# Hello, I'm new here



## EnthusiasticWife (Sep 4, 2016)

Hi, all.

I've been reading the forum for a while and on occasion, I feel like I have something to add to the conversation. So, why not start by saying hi to all members. 

My name is Natalie. I have been married for almost 10 years now. I found you guys during my toughest times and this forum really helped me get through. It's weird how knowing that someone else is having the same problem, makes yours seem a bit easier to overcome. Anyway, our biggest problems are past us now which makes me very enthusiastic 

Once again, Hi. If you ever want to chat, feel free to contact me. In any case, see you in the forum threads


----------



## ConanHub (Aug 9, 2013)

Welcome EW.

Share your story sometime.

You can probably help even if you have unresolved issues.
_Posted via Mobile Device_


----------



## NothingsOriginal (Sep 23, 2016)

Thanks for introducing yourself, until you did that I was the newest newbie here


----------



## EnthusiasticWife (Sep 4, 2016)

ConanHub said:


> Welcome EW.
> 
> Share your story sometime.
> 
> ...


Hi, thanks. I will. See you inside 



NothingsOriginal said:


> Thanks for introducing yourself, until you did that I was the newest newbie here


Well, technically you may still be the newest member here, I actually found this forum a couple of months ago and registered in September. But I find it rather hard getting into conversations, so never posted anything.


----------

▶ Data segment:

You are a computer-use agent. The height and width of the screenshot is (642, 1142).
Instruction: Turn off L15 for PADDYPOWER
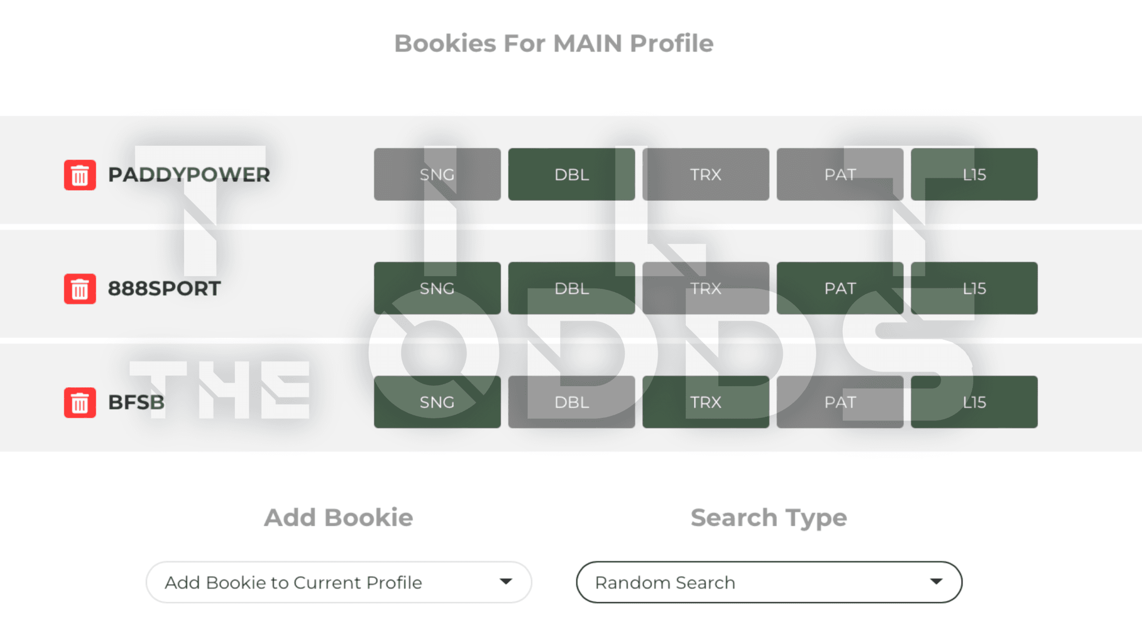coord(974,175)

▶ Set problem 1:
Translate this sentence from the forum thread into Spanish: "I found you guys during my toughest times and this forum really helped me get through."
▶ Set problem 2:
Answer these from the forum thread:
(a) How long has Natalie been married?
(b) What does ConanHub ask EW to share sometime?
(c) In which month did EnthusiasticWife register on the forum?
▶ Set problem 3:
Copy the stretch of the forum thread from "# Hello, I'm" through "to all members.".

▶ Result 1:
Los encontré durante mis momentos más difíciles y este foro realmente me ayudó a salir adelante.

▶ Result 2:
(a) Almost 10 years.
(b) Her story.
(c) September.

▶ Result 3:
# Hello, I'm new here



## EnthusiasticWife (Sep 4, 2016)

Hi, all.

I've been reading the forum for a while and on occasion, I feel like I have something to add to the conversation. So, why not start by saying hi to all members.